La luz, la humanidad y la gentileza de África no se conocen. El mundo tiene otra idea diferente. Quería enfatizar que África es bella

Para el realizador parte de esos prejuicios han sido extendidos también por el cine, que cree que ha tratado la realidad africana sin conocerla. Casi siempre desde el prisma de directores occidentales, pero casi nunca de la mano de gente que haya nacido en sus tierras. “No importa que seas un buen guionista o un buen director, si no sabes cómo huele este lugar, cómo sabe, no lo harás bien. No digo que sólo nosotros podamos hacer cine sobre África, porque no vale de nada que el hijo de un diplomático africano que ha ido a escuelas privadas lo cuente. Yo viví en una chabola, mi familia eran granjeros, hablo de lo que conozco”, añade.

Fotograma de la película etíope Lamb. Betta Pictures

Por desgracia, la mayor parte de africanos no pueden permitirse estudiar cine (él lo hizo en EEUU cuando huyó con su padre), por lo que son foráneos los que crean una mitología que no comparte. “Cuando veo películas sobre África normalmente me decepcionan. No tienen alma, no tienen corazón, sólo veo brutalidad. No lo entiendo. No sé por qué no hablamos del amor, del color y del humor", zanja.

Esquivando la censura

Yared Zeleke no evita ningún tema. Tampoco la censura. Un informe del Comité para la Protección de los Periodistas sitúa a Etiopía como el cuarto país donde menos libertad de expresión hay. El director es consciente de la situación, y aunque no haya tenido ningún problema con Efraín, no sabe si este golpe de suerte se volverá a producir. En un ataque de sinceridad reconoce que entre los proyectos que barajaba como ópera prima eligió este por sus posibilidades de llegar a buen puerto. “Voy a ser honesto, sabía que si hacía otro filme iba a tener problemas. Si hubiera hecho una película más oscura no sé si hubiera podido rodarla”, explica.

Cuando veo películas sobre África normalmente me decepcionan. No tienen alma, no tienen corazón, sólo veo brutalidad. No lo entiendo. No sé por qué no hablamos del amor, del color...
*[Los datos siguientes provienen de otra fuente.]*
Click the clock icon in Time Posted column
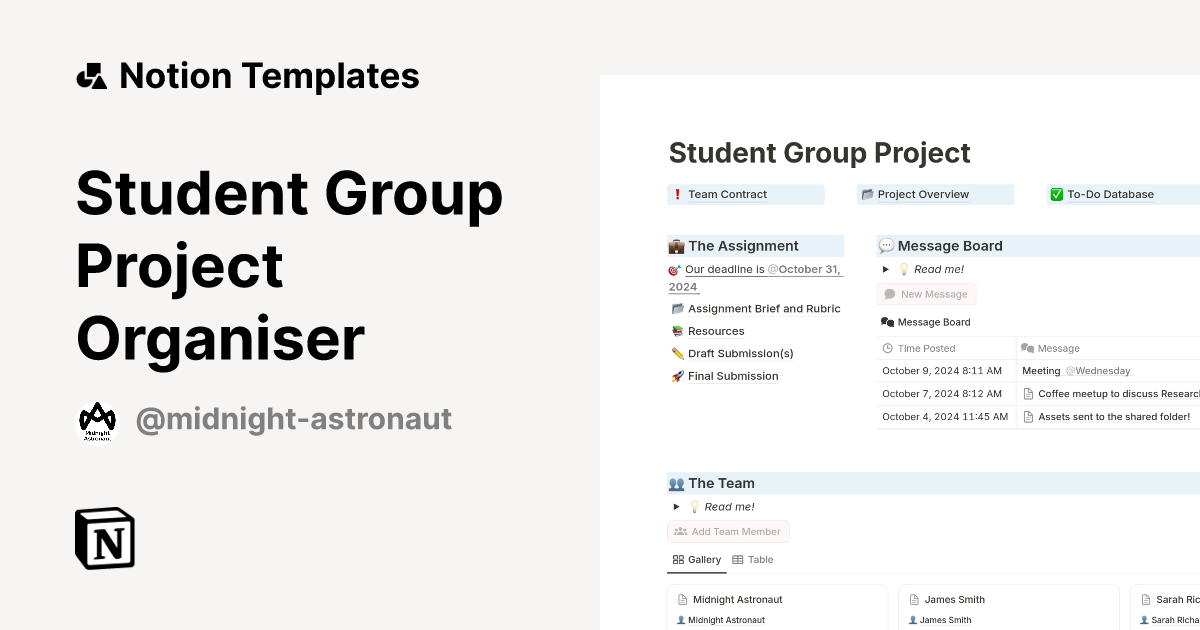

Con su siguiente proyecto pretende arriesgarse. Si con su debut ha contado la infancia de un joven etíope, ahora pasará a la adolescencia. Lo hará en una historia llena de violencia, con un montaje frenético y que criticará abiertamente el “nuevo sistema clasista” del país. “Éramos socialistas y nos hemos entregado a un capitalismo violento y grotesco. Tenemos una nueva clase burguesa que antes no existía y que viven en un ambiente de lujo y modernidad que choca con los granjeros y agricultores que viven en el exterior en condiciones medievales. No te lo crees cuando ves esa diferencia, quiero hablar sobre eso”, cuenta mientras admite que con semejante trama puede que sea su último filme en el país: “Menos mal que el tercero es en Nueva York”, dice resignado.

Etiopía es, además, el país africano que más refugiados acoge, aunque el padre del director realizara el viaje en el sentido contrario, escapando de la guerra civil que se produjo entre 1974 y 1991. Por ello se muestra enfadado con las políticas europeas en la crisis actual y les recuerda que nadie huye de su país por placer. Para ellos pone el ejemplo de su abuela: “Adoptó un montón de niños huérfanos y se las apañó. En vez de cenar carne comíamos arroz o lentejas. Etiopía es un país pobre y acoge a cientos de miles de refugiados, así que si un país pobre acoge a tanta gente y se las sigue arreglando, es porque se puede. Si hubiera una voluntad de compartir se podría”.